Cessons de croire que la République peut être utile à l’homme et nous saurons nous passer de République. Ayons de bonnes lois qui ramèneront l’homme vers l’ordre naturel voulu par Dieu. Nous ne voulons plus d’une République qui dérange la nature, création divine, et fasse frémir d’horreur et d’indignation l’homme respectueux du Beau, du Bien et du Vrai.

N’employons la force que pour les idoles républicaines. Détruisons à jamais toute idée de République, faisons de ses soldats des prêtres, quelques-uns le sont déjà et il n’est métier si noble pour un français. Mais qu’ils ne nous parlent plus de leurs idées chimériques et de leur Raison fabuleuse qui ne sert qu’à asservir le peuple.

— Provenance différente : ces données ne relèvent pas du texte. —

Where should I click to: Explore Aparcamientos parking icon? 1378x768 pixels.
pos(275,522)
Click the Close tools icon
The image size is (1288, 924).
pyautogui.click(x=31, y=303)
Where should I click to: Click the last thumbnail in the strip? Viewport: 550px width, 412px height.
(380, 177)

Condamnons à être bafoués, ridiculisés, couverts de boue dans tous les carrefours des plus grandes villes de France, le premier de ces charlatans républicains qui viendrait encore nous servir ses mensonges démocratiques. Une éternelle prison sera la peine de celui qui persistera dans les mêmes fautes.

Dans six mois, tout sera fini. Votre République infâme sera dans le néant et cela sans cesser d’être juste, de mériter l’estime des autres et sans cesser de redouter le glaive des lois car les seules lois que vous suivrez seront celles de Dieu et du roi qui doivent conduire un français dont les seuls guides sont la Foi, l’Espérance et la Charité, comme l’unique frein au remords.

Librement inspiré du pamphlet du F:. Sade: « Français, encore un effort pour être républicains! » in La Philosophie dans le boudoir, tome 2, 1795.